• Assigned task:
In the listing below, a line holding "Screen dimensions: 1366x705" and a line holding "Viewport: 685px width, 437px height." mark the range. Retype both exactly, with all lines between them.

• Exercise data:
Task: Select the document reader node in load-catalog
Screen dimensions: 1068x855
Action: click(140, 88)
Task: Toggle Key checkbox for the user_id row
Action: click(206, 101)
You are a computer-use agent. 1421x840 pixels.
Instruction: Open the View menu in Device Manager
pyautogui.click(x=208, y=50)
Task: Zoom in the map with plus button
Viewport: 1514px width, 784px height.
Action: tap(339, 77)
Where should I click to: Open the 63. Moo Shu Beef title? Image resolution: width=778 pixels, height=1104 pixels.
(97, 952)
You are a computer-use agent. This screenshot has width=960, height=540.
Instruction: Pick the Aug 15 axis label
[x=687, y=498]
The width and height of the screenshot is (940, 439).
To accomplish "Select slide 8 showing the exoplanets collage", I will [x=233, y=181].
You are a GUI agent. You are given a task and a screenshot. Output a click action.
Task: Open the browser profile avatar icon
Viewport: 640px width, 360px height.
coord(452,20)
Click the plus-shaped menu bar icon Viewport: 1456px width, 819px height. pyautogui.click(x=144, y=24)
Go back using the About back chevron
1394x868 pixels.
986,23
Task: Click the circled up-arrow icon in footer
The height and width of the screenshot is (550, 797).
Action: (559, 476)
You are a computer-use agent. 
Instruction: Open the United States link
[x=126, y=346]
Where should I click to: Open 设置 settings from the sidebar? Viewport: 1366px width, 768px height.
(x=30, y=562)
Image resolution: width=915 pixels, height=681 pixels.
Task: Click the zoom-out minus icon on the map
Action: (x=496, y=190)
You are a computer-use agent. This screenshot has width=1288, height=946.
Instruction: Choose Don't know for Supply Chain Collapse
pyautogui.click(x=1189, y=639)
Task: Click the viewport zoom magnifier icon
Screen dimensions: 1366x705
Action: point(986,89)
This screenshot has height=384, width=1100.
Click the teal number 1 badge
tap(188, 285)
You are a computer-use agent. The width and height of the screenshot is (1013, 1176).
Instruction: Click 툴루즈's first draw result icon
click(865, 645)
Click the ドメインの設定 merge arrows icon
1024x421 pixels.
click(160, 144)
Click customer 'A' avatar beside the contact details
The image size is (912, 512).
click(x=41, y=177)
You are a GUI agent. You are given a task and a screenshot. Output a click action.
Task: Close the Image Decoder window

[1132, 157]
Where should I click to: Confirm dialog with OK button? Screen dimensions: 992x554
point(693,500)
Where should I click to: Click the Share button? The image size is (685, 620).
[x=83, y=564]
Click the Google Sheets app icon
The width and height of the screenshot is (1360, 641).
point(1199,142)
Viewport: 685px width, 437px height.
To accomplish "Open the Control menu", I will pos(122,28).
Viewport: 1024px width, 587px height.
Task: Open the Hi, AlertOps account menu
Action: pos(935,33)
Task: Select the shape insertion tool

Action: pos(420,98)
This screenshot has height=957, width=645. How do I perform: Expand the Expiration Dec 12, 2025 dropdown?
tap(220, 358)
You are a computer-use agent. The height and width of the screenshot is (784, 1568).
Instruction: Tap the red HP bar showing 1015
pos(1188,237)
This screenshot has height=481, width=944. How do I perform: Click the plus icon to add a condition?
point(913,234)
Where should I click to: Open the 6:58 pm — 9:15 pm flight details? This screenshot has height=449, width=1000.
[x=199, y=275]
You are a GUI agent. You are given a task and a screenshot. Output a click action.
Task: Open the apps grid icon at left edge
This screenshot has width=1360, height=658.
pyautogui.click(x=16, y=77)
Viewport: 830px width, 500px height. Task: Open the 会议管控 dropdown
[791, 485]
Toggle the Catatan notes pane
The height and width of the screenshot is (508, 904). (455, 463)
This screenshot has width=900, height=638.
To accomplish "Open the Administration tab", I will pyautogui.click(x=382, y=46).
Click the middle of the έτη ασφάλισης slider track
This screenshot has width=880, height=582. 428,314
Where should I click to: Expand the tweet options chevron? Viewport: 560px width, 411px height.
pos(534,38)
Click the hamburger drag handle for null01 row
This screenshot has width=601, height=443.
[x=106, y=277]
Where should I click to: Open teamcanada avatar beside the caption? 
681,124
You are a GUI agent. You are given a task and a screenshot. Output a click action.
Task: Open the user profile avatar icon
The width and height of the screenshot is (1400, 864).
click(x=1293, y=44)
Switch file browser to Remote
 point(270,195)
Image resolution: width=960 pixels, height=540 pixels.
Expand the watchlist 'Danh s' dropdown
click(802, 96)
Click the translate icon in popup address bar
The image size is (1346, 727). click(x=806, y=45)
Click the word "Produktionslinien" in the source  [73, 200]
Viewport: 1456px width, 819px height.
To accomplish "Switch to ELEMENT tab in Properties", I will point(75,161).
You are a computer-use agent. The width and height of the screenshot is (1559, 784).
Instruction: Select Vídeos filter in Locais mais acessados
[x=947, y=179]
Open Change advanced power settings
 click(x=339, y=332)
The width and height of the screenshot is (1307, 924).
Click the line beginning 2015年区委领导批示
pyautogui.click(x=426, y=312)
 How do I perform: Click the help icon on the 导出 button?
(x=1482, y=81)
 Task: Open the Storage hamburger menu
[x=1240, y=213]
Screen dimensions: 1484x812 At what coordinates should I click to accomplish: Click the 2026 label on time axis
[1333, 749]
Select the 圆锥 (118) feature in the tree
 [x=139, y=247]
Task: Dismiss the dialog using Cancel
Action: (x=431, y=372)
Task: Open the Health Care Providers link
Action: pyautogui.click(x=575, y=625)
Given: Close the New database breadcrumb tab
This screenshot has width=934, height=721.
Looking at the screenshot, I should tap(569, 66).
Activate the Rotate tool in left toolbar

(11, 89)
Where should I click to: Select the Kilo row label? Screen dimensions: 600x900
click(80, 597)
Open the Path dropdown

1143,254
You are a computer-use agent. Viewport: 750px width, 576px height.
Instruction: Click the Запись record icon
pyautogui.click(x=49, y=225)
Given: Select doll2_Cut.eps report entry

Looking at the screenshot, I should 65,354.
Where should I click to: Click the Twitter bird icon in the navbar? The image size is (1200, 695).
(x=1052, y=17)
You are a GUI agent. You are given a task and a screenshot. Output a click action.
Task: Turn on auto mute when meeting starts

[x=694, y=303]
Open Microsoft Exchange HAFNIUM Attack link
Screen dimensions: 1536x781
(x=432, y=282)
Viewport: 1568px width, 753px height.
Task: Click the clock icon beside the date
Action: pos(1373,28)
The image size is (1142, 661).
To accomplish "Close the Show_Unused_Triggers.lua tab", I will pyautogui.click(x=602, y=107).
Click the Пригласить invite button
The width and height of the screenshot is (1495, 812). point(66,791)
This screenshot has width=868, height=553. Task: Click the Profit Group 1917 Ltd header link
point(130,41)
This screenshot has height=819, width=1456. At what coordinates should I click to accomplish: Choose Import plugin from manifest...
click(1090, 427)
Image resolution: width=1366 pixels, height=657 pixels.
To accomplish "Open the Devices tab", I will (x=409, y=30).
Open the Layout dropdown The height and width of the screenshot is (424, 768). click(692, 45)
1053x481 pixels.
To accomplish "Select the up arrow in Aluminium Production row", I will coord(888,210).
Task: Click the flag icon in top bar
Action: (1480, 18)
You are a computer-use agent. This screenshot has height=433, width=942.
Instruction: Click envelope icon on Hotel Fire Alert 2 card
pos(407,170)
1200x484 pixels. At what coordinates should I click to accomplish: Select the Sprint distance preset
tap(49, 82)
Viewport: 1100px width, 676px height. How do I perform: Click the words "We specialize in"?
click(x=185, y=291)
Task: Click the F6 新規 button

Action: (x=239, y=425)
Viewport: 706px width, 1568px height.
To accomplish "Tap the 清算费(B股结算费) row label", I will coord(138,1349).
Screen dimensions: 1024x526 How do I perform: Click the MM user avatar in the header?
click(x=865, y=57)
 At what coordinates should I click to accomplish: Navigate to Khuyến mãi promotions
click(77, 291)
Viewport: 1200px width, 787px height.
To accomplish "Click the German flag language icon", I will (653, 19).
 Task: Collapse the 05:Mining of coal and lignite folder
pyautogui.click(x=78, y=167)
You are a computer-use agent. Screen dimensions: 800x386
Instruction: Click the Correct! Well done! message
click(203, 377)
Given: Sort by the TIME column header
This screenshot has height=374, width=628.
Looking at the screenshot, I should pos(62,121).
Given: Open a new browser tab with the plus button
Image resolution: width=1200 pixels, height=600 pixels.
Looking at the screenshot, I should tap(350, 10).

• Result below:
Screen dimensions: 1366x705
Action: point(986,89)
This screenshot has height=384, width=1100.
Click the teal number 1 badge
tap(188, 285)
You are a computer-use agent. The width and height of the screenshot is (1013, 1176).
Instruction: Click 툴루즈's first draw result icon
click(865, 645)
Click the ドメインの設定 merge arrows icon
1024x421 pixels.
click(160, 144)
Click customer 'A' avatar beside the contact details
The image size is (912, 512).
click(x=41, y=177)
You are a GUI agent. You are given a task and a screenshot. Output a click action.
Task: Close the Image Decoder window

[1132, 157]
Where should I click to: Confirm dialog with OK button? Screen dimensions: 992x554
point(693,500)
Where should I click to: Click the Share button? The image size is (685, 620).
[x=83, y=564]
Click the Google Sheets app icon
The width and height of the screenshot is (1360, 641).
point(1199,142)
Viewport: 685px width, 437px height.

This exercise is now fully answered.